On the morning of October 5, 2012, Jones, Brett, and Dozier drove to Spencer’s home. Jones used a ruse to gain entry into Spencer’s home, then sent a text message to Brett to come inside with Dozier; they entered wearing ski masks and gloves and ensured no one else was home. Jones left the house and texted Pinkston from Spencer’s phone to say that Spencer was sick and would not be at work that day. Jones then went to work and transferred about $885,000—separate transfers of $205,250, $429,550, and $249,750—from the firm’s escrow account to three bank accounts held by Courtney.
Meanwhile, Brett—who brandished a pistol—and Dozier confronted Spencer and taped her to a chair. At some point, Brett sodomized Spencer and then suffocated her with a plastic bag while Dozier remained in the house as a lookout.5 Around 4:00 p.m., Dozier and Brett left the house. Spencer had agreed earlier that morning to let her neighbors’ dog into their house, and hours after Dozier and Brett left Spencer’s house, those neighbors returned home to find the dog still outside. The neighbors became worried and checked on Spencer; after she did not answer her door, the neighbors called the police. The police forced entry into the home and found Spencer dead in her bed.
Once the money was transferred into Courtney’s accounts, she fled without sharing the proceeds and left the rest of the group unpaid. As a result, Jones executed two more wire transfers on October 9, 2012—one for $245,000 and the other for $163,000—from the firm’s escrow account, bringing the total amount stolen to just under $1.3 million. Between October 5 (the date of the first transfers) and October 9 (the date of the second transfers), Dozier, Jones, and Brett met several times at Jones’s apartment and visited multiple banks to open accounts they could use to receive the transfers. Meanwhile, investigators received a tip that led them to Brett, who led them to Jones and Dozier. On October 10, 2012, investigators read Dozier his Miranda rights, which he waived, and investigators interviewed him for approximately three hours. Though he initially denied involvement, he ultimately confessed to all charges except for sodomy and murder. Dozier claimed in the interview, and later testified at trial, that murdering Spencer was not part of the plan, that he tried to talk Brett out of it, and that he was coerced to stay in the house during Spencer’s sodomy and murder.

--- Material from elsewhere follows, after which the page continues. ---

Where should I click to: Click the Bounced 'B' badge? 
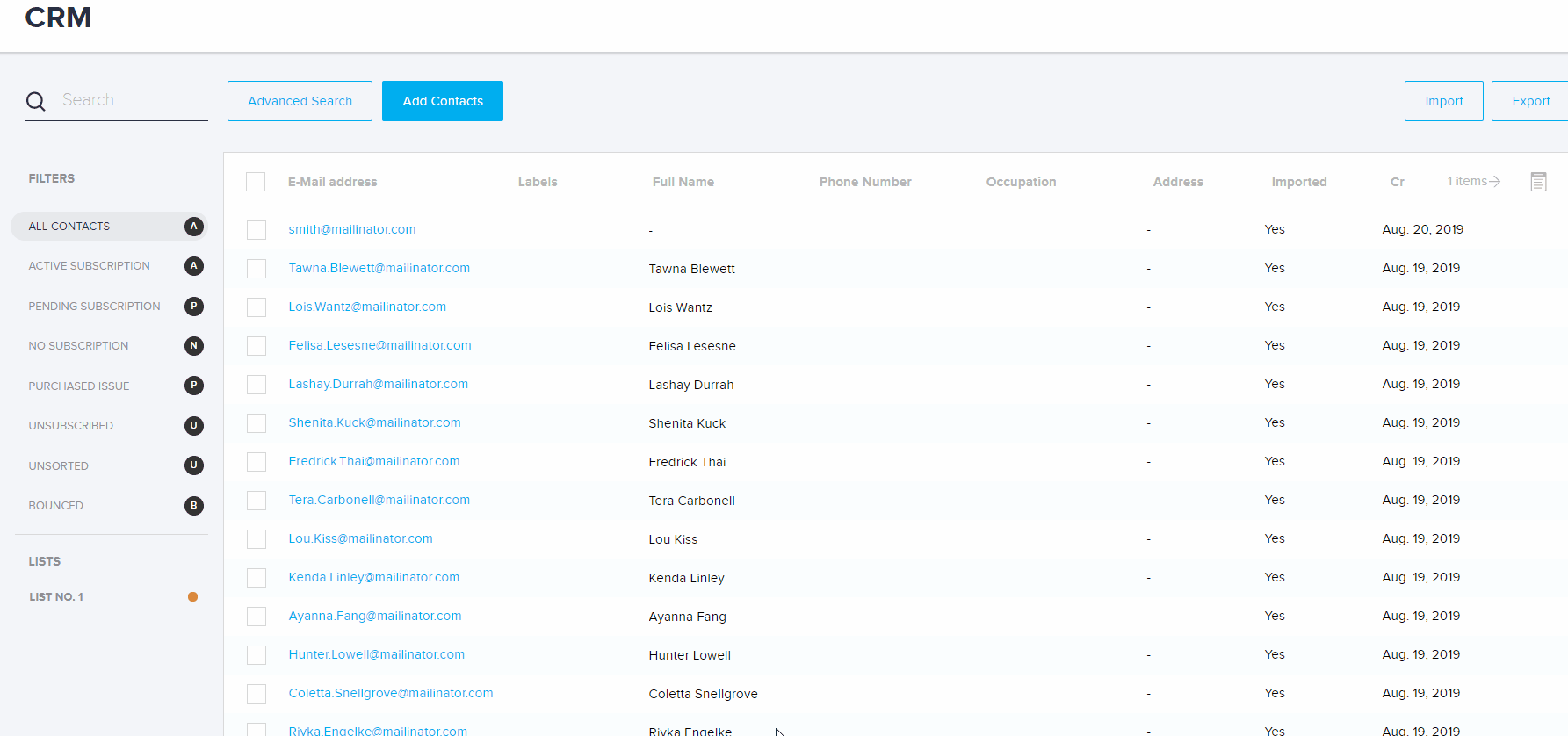click(x=194, y=506)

Other than as to his conviction for felony theft by taking, Dozier does not challenge the sufficiency of the evidence against him. Consistent with this Court’s practice, however, we have independently reviewed the record and conclude that the evidence was sufficient to authorize a rational jury to find beyond a reasonable doubt that Dozier was guilty of the crimes of which he was convicted, other than the felony theft by taking. See Jackson v. Virginia, 443 U.S. 307, 318-319, 99 S.Ct. 2781, 61 L.Ed.2d 560 (1979). As to the theft by taking, the State concedes that Dozier should have been convicted only of misdemeanor theft by taking, and considering the indictment, the evidence presented at trial, the jury instructions, and the verdict, we agree. Accordingly, we reverse the conviction for felony theft by taking and remand for the trial court to enter a judgment of conviction and impose a sentence for misdemeanor theft by taking as a lesser included offense under Count 8 of the indictment.
2. Dozier argues that the trial court failed to exercise its discretion when it sentenced him to life without parole for the murder conviction, thus requiring reversal of Dozier’s sentence. We disagree.

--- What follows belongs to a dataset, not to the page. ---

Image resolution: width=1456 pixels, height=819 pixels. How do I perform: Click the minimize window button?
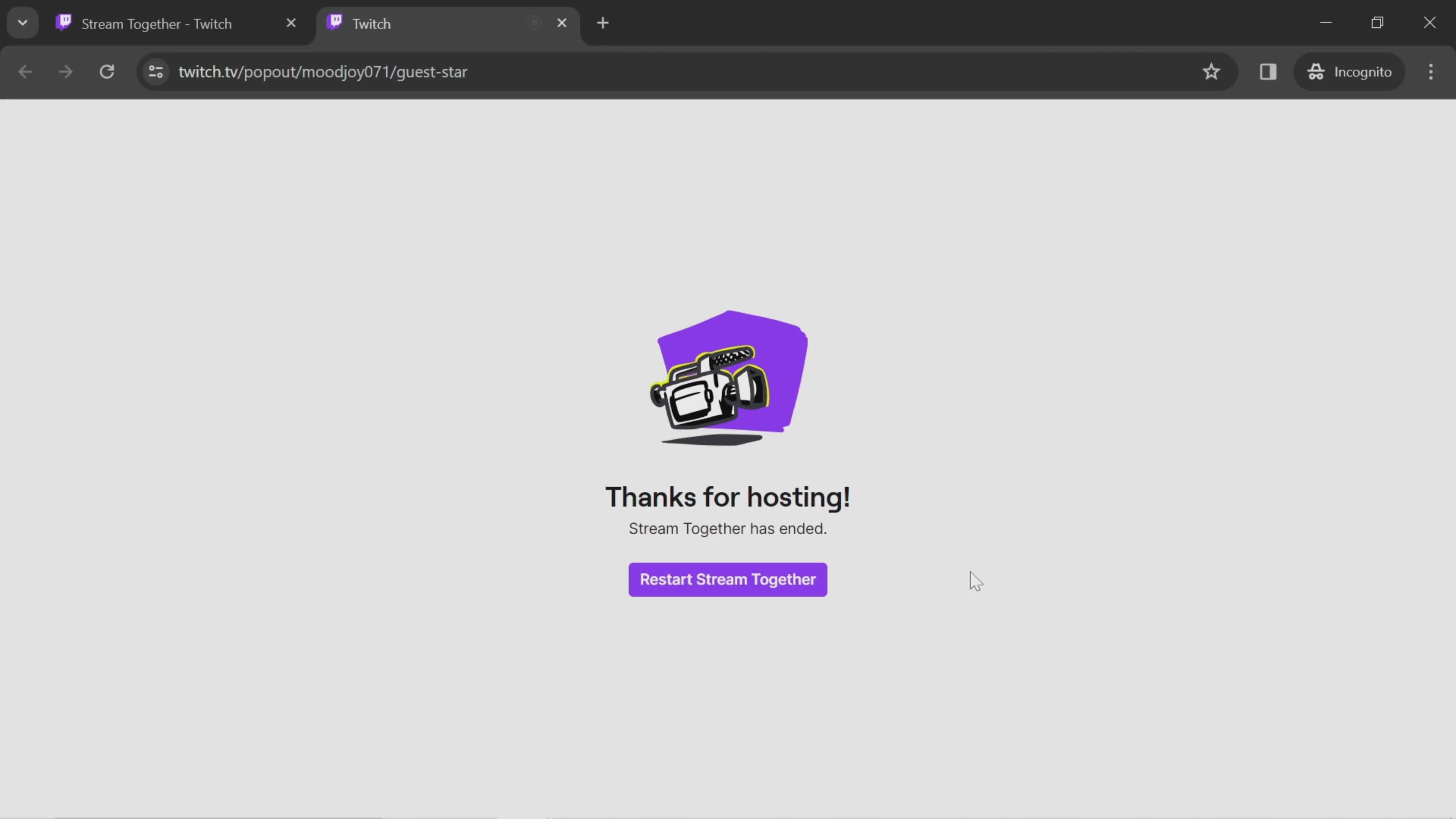tap(1326, 22)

After Dozier was convicted on all counts at trial, the trial court stated at sentencing:
I believe the law mandates a life without parole sentence. The law says if you have been convicted of a felony and you are subsequently convicted of another felony you have to be sentenced to the max. That’s the max. But even if it’s not mandated ․ the Court has the discretion to sentence you to life with parole or life without parole. I will exercise my discretion and sentence you to life without parole on count number one, malice murder.
(Emphasis supplied). Even if the trial court mistakenly believed that it might be required to sentence Dozier to life without parole for murder as a recidivist under OCGA § 17-10-7 (a),6 any error caused by its mistaken belief was harmless. That is because the record shows that the trial court did exercise its discretion in sentencing Dozier to life without parole. See Hampton v. State, 302 Ga. 166, 172, 805 S.E.2d 902 (2017) (holding that any alleged error was harmless where “the trial court said that it thought that life without parole was the statutorily mandated sentence, but that it would have exercised its discretion to impose that sentence in any event”). Indeed, the trial court specifically stated at sentencing that it had the discretion to impose life without parole and was choosing to exercise that discretion—a point it reiterated twice in its order denying a motion for new trial. Accordingly, this enumeration of error fails.
3. Dozier contends that the trial court abused its discretion by recharging the jury on the theory of party to a crime without an accompanying instruction on mere presence, mere association, and knowledge, thereby overemphasizing the possibility of a conviction as a party to a crime. We disagree.
After approximately three hours of deliberations, the jury sent the court a note stating that it “would like to also clarify if in the indictments where it states he or she, is it only speaking of the physical person who did the crime.” The court called the jury into the courtroom to clarify its request, consulted with counsel for both parties, and concluded that the jury was confused about Count 8 of the indictment, which referenced “her fiduciary obligations” and about the concept of party to a crime. Over Dozier’s objection, the court recharged the jury on party to a crime, providing the same pattern charge it initially had given the jury. It asked the jury whether the recharge had helped, and the foreman responded, “Yes. I believe that clarifies some of our concern.”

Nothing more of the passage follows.